-- AVAILABLE DATA start --

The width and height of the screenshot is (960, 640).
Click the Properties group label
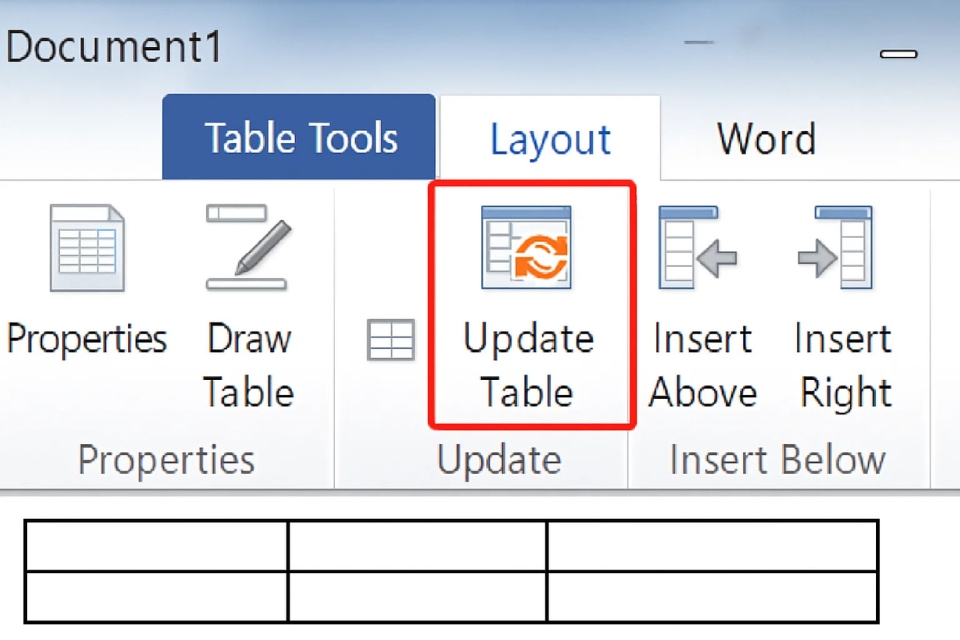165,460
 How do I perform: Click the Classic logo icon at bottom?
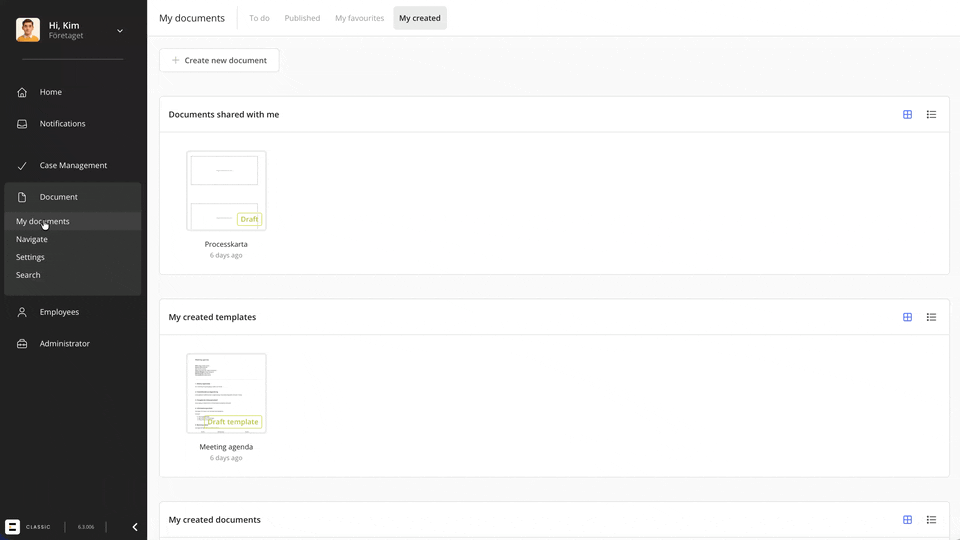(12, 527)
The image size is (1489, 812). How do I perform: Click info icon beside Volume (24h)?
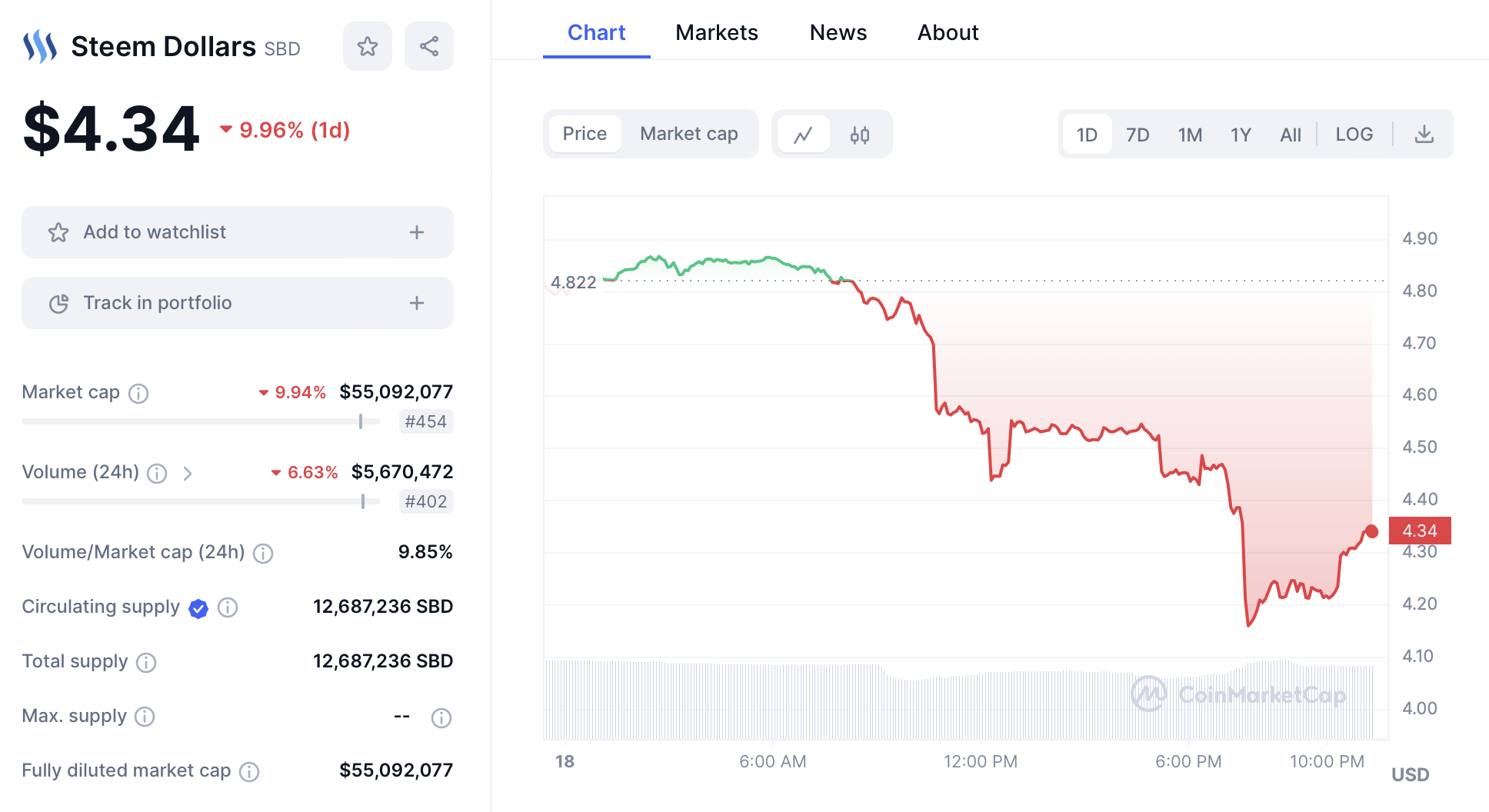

-- AVAILABLE DATA end --

#### TASK BRIEF
Please repeat every one of the entries above word for word, leaving out the pictures.

#### REPLY
The width and height of the screenshot is (960, 640).
Click the Properties group label
165,460
 How do I perform: Click the Classic logo icon at bottom?
(12, 527)
The image size is (1489, 812). How do I perform: Click info icon beside Volume (24h)?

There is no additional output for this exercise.